▶ **Your task**: Extend the DeepHarvest project description below, picking up right after its final line.

▶ **Passage**:
● ● ● ● ● ● ●
The world's most complete, resilient, multilingual web crawler

These details have not been verified by PyPI

Project links

Project description

DeepHarvest

The World's Most Complete, Resilient, Multilingual Web Crawler

Features

Core Capabilities

Complete Coverage: Crawls entire websites including all subpages
All Content Types: HTML, PDF, DOCX, PPTX, XLSX, images, audio, video
JavaScript Support: Full SPA support with Playwright
Multilingual: Handles all languages, encodings, and scripts
Distributed: Redis-based distributed crawling with multiple workers
Resumable: Checkpoint and resume interrupted crawls
Intelligent: ML-based trap detection, content extraction, deduplication

Advanced Features

Smart Trap Detection: Calendar, pagination, session ID, faceted navigation
ML Content Extraction: Page classification, soft-404 detection, quality scoring
Advanced URL Management: SimHash, MinHash, LSH deduplication
Site Graph Analysis: PageRank, clustering, GraphML export
Observability: Prometheus metrics, Grafana dashboards
Extensible: Plugin system for custom extractors
OSINT Mode: Entity extraction, technology detection, link graph analysis
Browser Automation: High-level Playwright integration with screenshot capture
Pipeline Execution: YAML-based pipeline runner for complex workflows
API Server: REST API for programmatic access
Multiple Exporters: JSONL, Parquet, SQLite, VectorDB (FAISS/Chroma) support

Quick Start

Installation

pip install deepharvest

Basic Usage

Simple Crawls

# Basic crawl with depth limit
deepharvest crawl https://example.com --depth 5 --output ./output

# Crawl without JavaScript rendering (faster)
● ● ● ● ● ● ●
Stored data entries:

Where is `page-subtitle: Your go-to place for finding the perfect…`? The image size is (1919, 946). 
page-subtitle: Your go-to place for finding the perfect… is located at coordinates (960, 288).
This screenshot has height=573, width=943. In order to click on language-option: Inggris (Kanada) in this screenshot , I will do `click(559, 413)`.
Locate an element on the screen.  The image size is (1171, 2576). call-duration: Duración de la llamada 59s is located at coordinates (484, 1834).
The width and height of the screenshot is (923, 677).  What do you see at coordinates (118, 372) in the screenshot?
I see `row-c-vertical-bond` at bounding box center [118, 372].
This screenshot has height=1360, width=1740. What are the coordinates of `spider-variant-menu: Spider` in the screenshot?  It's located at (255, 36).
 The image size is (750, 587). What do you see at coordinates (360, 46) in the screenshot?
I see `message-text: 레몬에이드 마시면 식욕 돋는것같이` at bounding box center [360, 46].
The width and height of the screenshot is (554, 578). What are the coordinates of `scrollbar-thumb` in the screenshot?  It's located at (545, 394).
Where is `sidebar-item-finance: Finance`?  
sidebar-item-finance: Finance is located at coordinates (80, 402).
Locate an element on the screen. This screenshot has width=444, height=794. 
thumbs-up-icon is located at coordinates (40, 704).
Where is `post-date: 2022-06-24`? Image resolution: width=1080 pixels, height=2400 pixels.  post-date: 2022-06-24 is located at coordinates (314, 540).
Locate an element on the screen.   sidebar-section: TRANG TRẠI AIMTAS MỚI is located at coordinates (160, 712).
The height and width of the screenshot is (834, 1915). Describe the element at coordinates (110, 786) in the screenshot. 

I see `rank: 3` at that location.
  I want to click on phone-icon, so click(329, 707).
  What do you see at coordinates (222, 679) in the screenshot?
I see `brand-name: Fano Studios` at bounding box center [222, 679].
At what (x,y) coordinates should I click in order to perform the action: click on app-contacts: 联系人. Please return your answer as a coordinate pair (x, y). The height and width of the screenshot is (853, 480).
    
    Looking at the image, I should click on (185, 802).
● ● ● ● ● ● ●
▶ **Task response**:
deepharvest crawl https://example.com --no-js --depth 3

# Crawl with JavaScript rendering (for SPAs)
deepharvest crawl https://example.com --js --depth 3

Limiting Crawl Scope

# Limit total number of URLs crawled
deepharvest crawl https://example.com --max-urls 1000 --depth 5

# Limit response size (skip large files)
deepharvest crawl https://example.com --max-size 10 --depth 3

# Limit pages per domain (useful for multi-domain crawls)
deepharvest crawl https://example.com --max-pages-per-domain 50 --depth 5

# Set time limit (stop after specified seconds)
deepharvest crawl https://example.com --time-limit 3600 --depth 5

# Combine multiple limits
deepharvest crawl https://example.com \
  --depth 5 \
  --max-urls 500 \
  --max-pages-per-domain 100 \
  --max-size 5 \
  --time-limit 1800 \
  --output ./output

Distributed Crawling

# Run in distributed mode with Redis
deepharvest crawl https://example.com \
  --distributed \
  --redis-url redis://localhost:6379 \
  --workers 5 \
  --depth 10

Using Configuration Files

# Use a YAML config file
deepharvest crawl --config config.yaml

OSINT Mode

# Basic OSINT collection
deepharvest osint https://example.com

# With JSON output and link graph
deepharvest osint https://example.com --json --graph

# With screenshots
deepharvest osint https://example.com --screenshot

API Server

# Start API server
deepharvest serve --host 0.0.0.0 --port 8000

Pipeline Execution

# Run a pipeline from YAML file
deepharvest run pipeline.yaml

Python API

import asyncio
from deepharvest import DeepHarvest, CrawlConfig

async def main():
    config = CrawlConfig(
        seed_urls=["https://example.com"],
        max_depth=5,
        enable_js=True
    )
    
    crawler = DeepHarvest(config)
    await crawler.initialize()
    await crawler.crawl()
    await crawler.shutdown()

asyncio.run(main())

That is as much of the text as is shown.